Picking your wedding cake can be one of the most fun elements of your wedding planning.
As one of the essential parts of your wedding day, there are a lot of decisions to make to get the perfect one.
We at Engage Weddings have been looking at the history of the wedding cake, and how it became the cakes we design today!


Photo Credits: FJS Photography, Cakes: Erzulie
Bridal Pie
During the 16th and 17th Century it was extremely popular to have a bride pie at your wedding. These pies would often be filled with ingredients that were considered to have aphrodisiac properties, such as oysters, prawns, and sweet potato. More elaborate recipes called for multiple pies to be combined into one large tart. Fillings would range from eggs to lamb testicles, to artichokes. Occasionally these bride pies would even include a secret compartment that would house live birds or snakes! As the 18th century approached pies became simpler, with brides opting for a minced meat filling. It was considered bad luck for a guest not to eat their slice of bride pie during the wedding reception.

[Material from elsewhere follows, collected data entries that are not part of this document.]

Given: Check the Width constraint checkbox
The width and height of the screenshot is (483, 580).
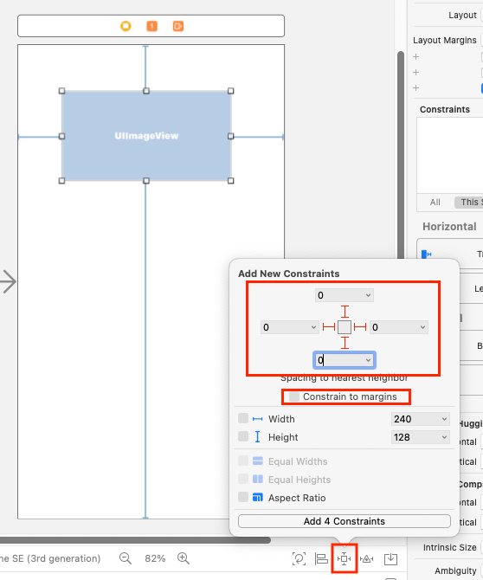Looking at the screenshot, I should click(x=243, y=419).
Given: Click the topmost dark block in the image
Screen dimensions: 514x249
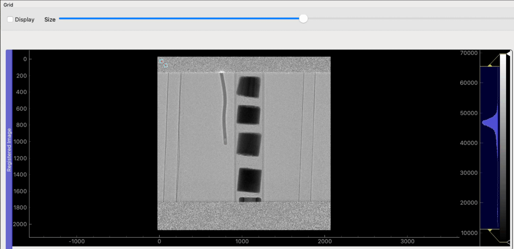Looking at the screenshot, I should 249,87.
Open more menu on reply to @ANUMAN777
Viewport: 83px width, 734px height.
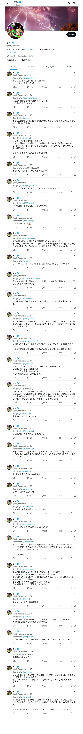click(x=75, y=233)
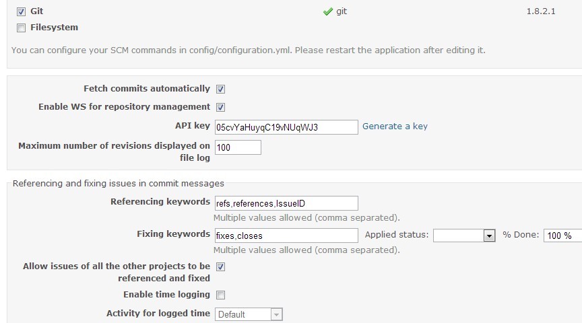Click the 1.8.2.1 version number
Viewport: 582px width, 323px height.
pyautogui.click(x=541, y=11)
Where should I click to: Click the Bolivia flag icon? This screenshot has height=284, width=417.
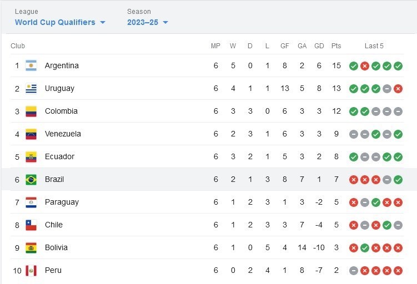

Photo Credits: Lily Lane Photography, Cake: Sugar Belles
Bridal Cake
Whilst bride pies were the more popular option, bride cakes were also seen in the 16th century, these were more spiced bread with dried fruit. This style of bride cake soon gave way for the ‘plum cake’, which today we know as a fruit cake. For wealthier brides, these cakes would be glazed with sugar icing – the whiter the icing, the higher your status! It wasn’t long until these wedding cakes became more embellished, with the introduction of coloured icing and sugar sculptures in the 19th century.
Cake Height
It was during Queen Victoria and Prince Albert’s wedding (1840) that the size and tier of the wedding cake were considered important when displaying the social standing of the couple. With Queen Victoria and Prince Albert’s wedding cake weighing 300 lb (136kg) and standing over a foot tall! Wedding cake tiers continued to grow over time, with Queen Victoria’s daughter setting a standard with a three-tiered cake standing between 5 and 7 feet high.

Photo Credits: FJS Photography, Cakes: Erzulie
Rationed cakes
Rationing during the second world war meant that couples were more inventive when it came to their wedding cakes. Couples would often create prop cakes, which were decorated cardboard cakes, designed to sit over a plain sponge or fruit cake. We still see lighter sponge cakes being favoured in modern weddings, although most couples tend to bypass the overly decorated shells, opting for a naked, or barely decorated cake.


Photo Credits: Thyme Lane Photography, Cake: Two Little Cats Bakery
What is your dream wedding cake? How many tiers would you have?